# How to complete this task:
Every entry should be copied exactly, with nothing added or dropped.

[Material for this task]

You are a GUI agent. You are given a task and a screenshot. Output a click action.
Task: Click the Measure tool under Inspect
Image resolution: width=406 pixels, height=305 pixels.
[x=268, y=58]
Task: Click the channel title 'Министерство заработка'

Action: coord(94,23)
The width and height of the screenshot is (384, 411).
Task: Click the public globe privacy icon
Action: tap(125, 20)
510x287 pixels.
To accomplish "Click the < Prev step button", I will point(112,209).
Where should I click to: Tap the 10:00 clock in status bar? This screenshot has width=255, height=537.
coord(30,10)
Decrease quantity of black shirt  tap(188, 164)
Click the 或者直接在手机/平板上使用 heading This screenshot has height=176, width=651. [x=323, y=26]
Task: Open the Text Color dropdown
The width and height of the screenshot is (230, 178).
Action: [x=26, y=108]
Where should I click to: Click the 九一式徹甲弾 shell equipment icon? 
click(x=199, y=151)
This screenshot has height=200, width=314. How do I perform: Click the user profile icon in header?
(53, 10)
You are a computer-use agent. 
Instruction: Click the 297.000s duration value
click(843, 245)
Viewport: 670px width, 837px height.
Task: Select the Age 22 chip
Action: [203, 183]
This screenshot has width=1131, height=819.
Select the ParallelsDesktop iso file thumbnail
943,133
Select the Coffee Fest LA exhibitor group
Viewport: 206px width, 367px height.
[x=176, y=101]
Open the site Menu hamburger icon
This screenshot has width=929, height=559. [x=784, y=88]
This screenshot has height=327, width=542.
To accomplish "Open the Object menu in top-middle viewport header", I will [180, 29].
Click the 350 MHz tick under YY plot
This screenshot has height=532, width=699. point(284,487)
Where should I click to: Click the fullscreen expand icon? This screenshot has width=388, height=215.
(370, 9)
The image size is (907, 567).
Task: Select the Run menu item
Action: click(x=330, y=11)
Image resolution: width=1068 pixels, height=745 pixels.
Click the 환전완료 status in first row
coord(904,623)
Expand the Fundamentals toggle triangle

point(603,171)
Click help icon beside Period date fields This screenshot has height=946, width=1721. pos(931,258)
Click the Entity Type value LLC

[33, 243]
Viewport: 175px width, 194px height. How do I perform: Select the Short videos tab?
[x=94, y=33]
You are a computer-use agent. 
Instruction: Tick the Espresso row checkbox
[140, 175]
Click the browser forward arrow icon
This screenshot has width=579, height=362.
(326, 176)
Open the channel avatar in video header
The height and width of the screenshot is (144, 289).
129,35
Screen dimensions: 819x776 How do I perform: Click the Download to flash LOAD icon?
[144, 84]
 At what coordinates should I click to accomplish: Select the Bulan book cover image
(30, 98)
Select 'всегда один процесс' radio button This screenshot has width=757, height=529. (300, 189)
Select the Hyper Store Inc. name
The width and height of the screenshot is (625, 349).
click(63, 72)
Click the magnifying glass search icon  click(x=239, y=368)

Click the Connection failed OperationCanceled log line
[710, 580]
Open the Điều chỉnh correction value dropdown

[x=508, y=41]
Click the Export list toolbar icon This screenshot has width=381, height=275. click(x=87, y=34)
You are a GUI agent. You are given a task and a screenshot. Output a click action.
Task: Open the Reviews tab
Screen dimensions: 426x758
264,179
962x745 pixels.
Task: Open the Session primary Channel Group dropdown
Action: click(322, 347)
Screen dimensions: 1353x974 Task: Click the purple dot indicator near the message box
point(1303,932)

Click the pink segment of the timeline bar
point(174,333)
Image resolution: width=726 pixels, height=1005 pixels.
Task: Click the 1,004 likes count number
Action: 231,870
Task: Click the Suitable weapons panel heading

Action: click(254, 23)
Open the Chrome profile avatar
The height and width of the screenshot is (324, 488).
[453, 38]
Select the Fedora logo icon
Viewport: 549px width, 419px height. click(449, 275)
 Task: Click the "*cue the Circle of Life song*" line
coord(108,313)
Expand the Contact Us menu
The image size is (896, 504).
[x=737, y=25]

[/Material for this task]

# Response:
You are a GUI agent. You are given a task and a screenshot. Output a click action.
Task: Click the Measure tool under Inspect
Image resolution: width=406 pixels, height=305 pixels.
[x=268, y=58]
Task: Click the channel title 'Министерство заработка'

Action: coord(94,23)
The width and height of the screenshot is (384, 411).
Task: Click the public globe privacy icon
Action: tap(125, 20)
510x287 pixels.
To accomplish "Click the < Prev step button", I will point(112,209).
Where should I click to: Tap the 10:00 clock in status bar? This screenshot has width=255, height=537.
coord(30,10)
Decrease quantity of black shirt  tap(188, 164)
Click the 或者直接在手机/平板上使用 heading This screenshot has height=176, width=651. [x=323, y=26]
Task: Open the Text Color dropdown
The width and height of the screenshot is (230, 178).
Action: [x=26, y=108]
Where should I click to: Click the 九一式徹甲弾 shell equipment icon? 
click(x=199, y=151)
This screenshot has height=200, width=314. How do I perform: Click the user profile icon in header?
(53, 10)
You are a computer-use agent. 
Instruction: Click the 297.000s duration value
click(843, 245)
Viewport: 670px width, 837px height.
Task: Select the Age 22 chip
Action: [203, 183]
This screenshot has width=1131, height=819.
Select the ParallelsDesktop iso file thumbnail
943,133
Select the Coffee Fest LA exhibitor group
Viewport: 206px width, 367px height.
[x=176, y=101]
Open the site Menu hamburger icon
This screenshot has width=929, height=559. [x=784, y=88]
This screenshot has height=327, width=542.
To accomplish "Open the Object menu in top-middle viewport header", I will [180, 29].
Click the 350 MHz tick under YY plot
This screenshot has height=532, width=699. point(284,487)
Where should I click to: Click the fullscreen expand icon? This screenshot has width=388, height=215.
(370, 9)
The image size is (907, 567).
Task: Select the Run menu item
Action: click(x=330, y=11)
Image resolution: width=1068 pixels, height=745 pixels.
Click the 환전완료 status in first row
coord(904,623)
Expand the Fundamentals toggle triangle

point(603,171)
Click help icon beside Period date fields This screenshot has height=946, width=1721. pos(931,258)
Click the Entity Type value LLC

[33, 243]
Viewport: 175px width, 194px height. How do I perform: Select the Short videos tab?
[x=94, y=33]
You are a computer-use agent. 
Instruction: Tick the Espresso row checkbox
[140, 175]
Click the browser forward arrow icon
This screenshot has width=579, height=362.
(326, 176)
Open the channel avatar in video header
The height and width of the screenshot is (144, 289).
129,35
Screen dimensions: 819x776 How do I perform: Click the Download to flash LOAD icon?
[144, 84]
 At what coordinates should I click to accomplish: Select the Bulan book cover image
(30, 98)
Select 'всегда один процесс' radio button This screenshot has width=757, height=529. (300, 189)
Select the Hyper Store Inc. name
The width and height of the screenshot is (625, 349).
click(63, 72)
Click the magnifying glass search icon  click(x=239, y=368)

Click the Connection failed OperationCanceled log line
[710, 580]
Open the Điều chỉnh correction value dropdown

[x=508, y=41]
Click the Export list toolbar icon This screenshot has width=381, height=275. click(x=87, y=34)
You are a GUI agent. You are given a task and a screenshot. Output a click action.
Task: Open the Reviews tab
Screen dimensions: 426x758
264,179
962x745 pixels.
Task: Open the Session primary Channel Group dropdown
Action: click(322, 347)
Screen dimensions: 1353x974 Task: Click the purple dot indicator near the message box
point(1303,932)

Click the pink segment of the timeline bar
point(174,333)
Image resolution: width=726 pixels, height=1005 pixels.
Task: Click the 1,004 likes count number
Action: 231,870
Task: Click the Suitable weapons panel heading

Action: click(254, 23)
Open the Chrome profile avatar
The height and width of the screenshot is (324, 488).
[453, 38]
Select the Fedora logo icon
Viewport: 549px width, 419px height. click(449, 275)
 Task: Click the "*cue the Circle of Life song*" line
coord(108,313)
Expand the Contact Us menu
The image size is (896, 504).
[x=737, y=25]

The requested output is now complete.